On le sait pour Boeing ou pour Raytheon comme pour Thalès et Safran, beaucoup de grands groupes industriels opèrent à la fois pour le civil et pour le militaire, manufacturant des objets à vocation civile, militaire ou duale. Mais c’est une réalité qui se vérifie dans de nombreux secteurs : automobile, énergie, numérique, drones, équipements électriques, pneumatiques, etc. Cela veut dire que, dans bien des secteurs et pour beaucoup d’entreprises, l’activité est rendue possible grâce à l’importance du double marché, qui lui-même permet d’exploiter un spectre de savoir-faire plus ouvert.
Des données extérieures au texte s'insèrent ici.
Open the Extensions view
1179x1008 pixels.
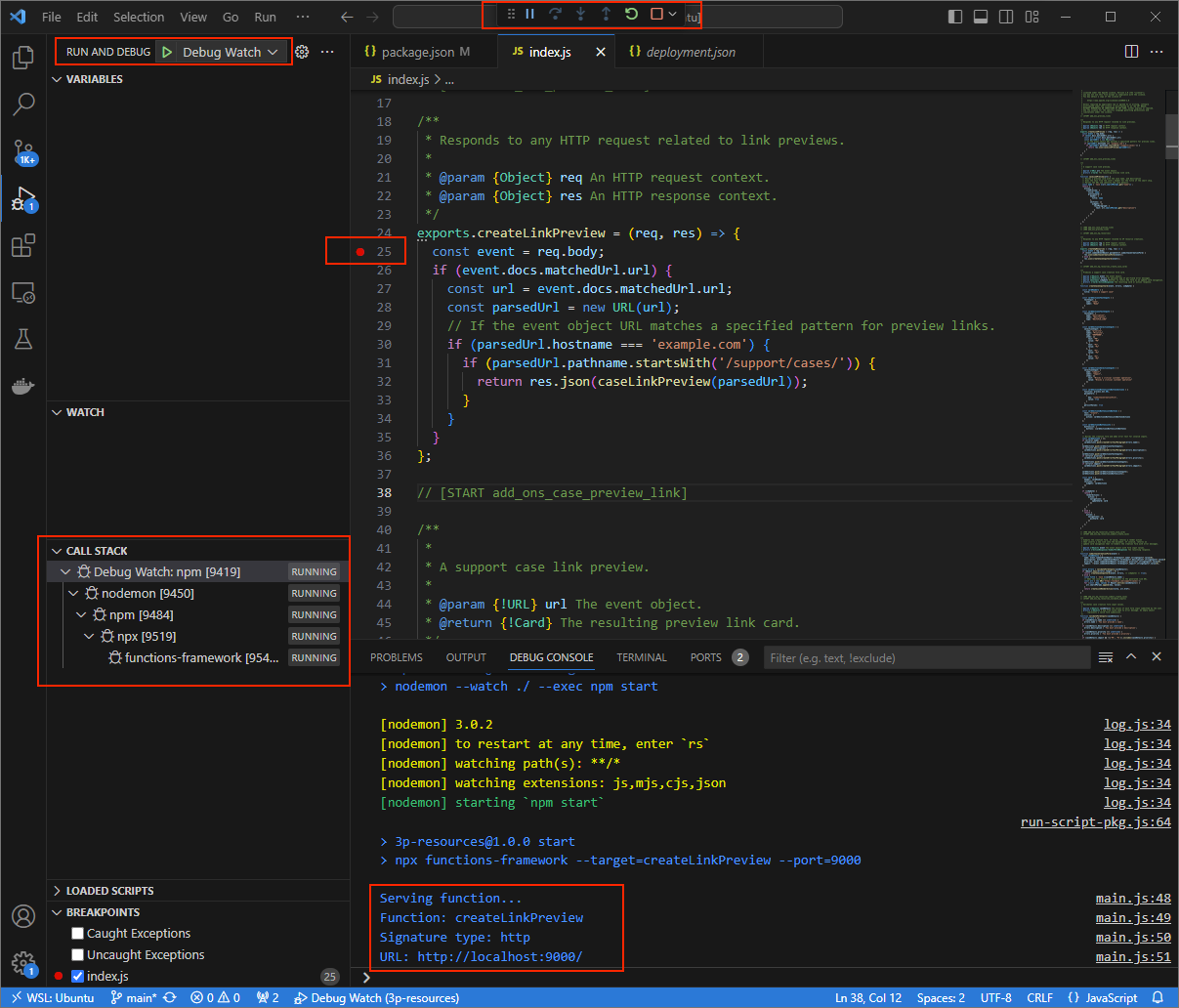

Pour le dire autrement, supprimer certains débouchés militaires aurait des conséquences concrètes allant bien au-delà de la seule sphère militaire.

 

La contribution à la performance scientifique

De plus, l’ambition de la performance militaire apporte beaucoup à la recherche et à l’innovation. Les spécifications recherchées dans le monde de la Défense sont de plus en plus ambitieuses : plus de vitesse, plus de portée, plus de maniabilité, une plus longue durée de vie, plus de protection, dans des conditions toujours plus sévères, plus de compréhension du terrain, etc. Le dépassement est la loi dans tous ces domaines et le monde militaire obtient des crédits pour explorer des voies nouvelles. Les progrès sont manifestes, et beaucoup d’avancées profitent à la vie civile. Le ministère de la Défense passe en outre de nombreux contrats de recherche avec le monde universitaire ou des laboratoires privés. Aux États-Unis cette collaboration est usuelle, et de très grands groupes internationaux en profitent directement. Il ne faut pas oublier non plus que la forte capacité de R&D permet à un pays d’être associé à des programmes internationaux comme l’Europe peut en lancer.

 

Le poids dans l’économie

Il en résulte que la part des activités de Défense dans l’économie d’un pays est considérable. En France les activités militaires contribuent à l’activité de plus de vingt mille PME ou ETI ; elles ont apporté ces dernières années une contribution positive à une balance commerciale très déficitaire ; et les technologies les plus avancées jouent un rôle important dans cette contribution (ex. Rafale, frégates, …). Est-il choquant de considérer que, si l’effort de défense est rendu indispensable en raison de la montée des menaces, alors autant qu’il contribue le plus possible à la santé civile du pays ?

 

Le rôle sécuritaire intra et extra muros

Il n’y a pas lieu de s’y étendre, mais l’armée est incontournable dans les missions de sécurité de nombreux pays, ce qui n’est pas inutile quand le risque devient omniprésent. Elle est en outre indispensable pour assurer les missions de paix internationale ou la protection des circuits du commerce mondial, deux domaines sur lesquels la demande d’intervention ou de mobilisation a connu ces dernières années une hausse importante et que tous les pays ne peuvent pas satisfaire.

 

 

Ce qui ressort de ce tableau, encore une fois rapidement brossé, c’est que la vie, sous toutes ses formes, ne se déploie pas sans la protection de la vie. La demande de protection est d’autant plus forte que les intérêts sont plus élevés. Dans un monde de plus en plus soumis au progrès technologique, il est inévitable et sans doute responsable que la défense d’un pays avancé soit à la pointe du progrès ; jusqu’à quel prix ? avec quels risques supplémentaires ? en sacrifiant quels autres besoins ? On aimerait que la course aux armements n’entraîne pas les peuples vers la folie, mais, même en parvenant à diminuer les tensions ou réduire certains programmes par des processus multilatéraux progressifs, on ne peut pas démonter à la va-vite l’économie de la Défense dans un pays sans créer d’autres tensions politiques, économiques ou sociales.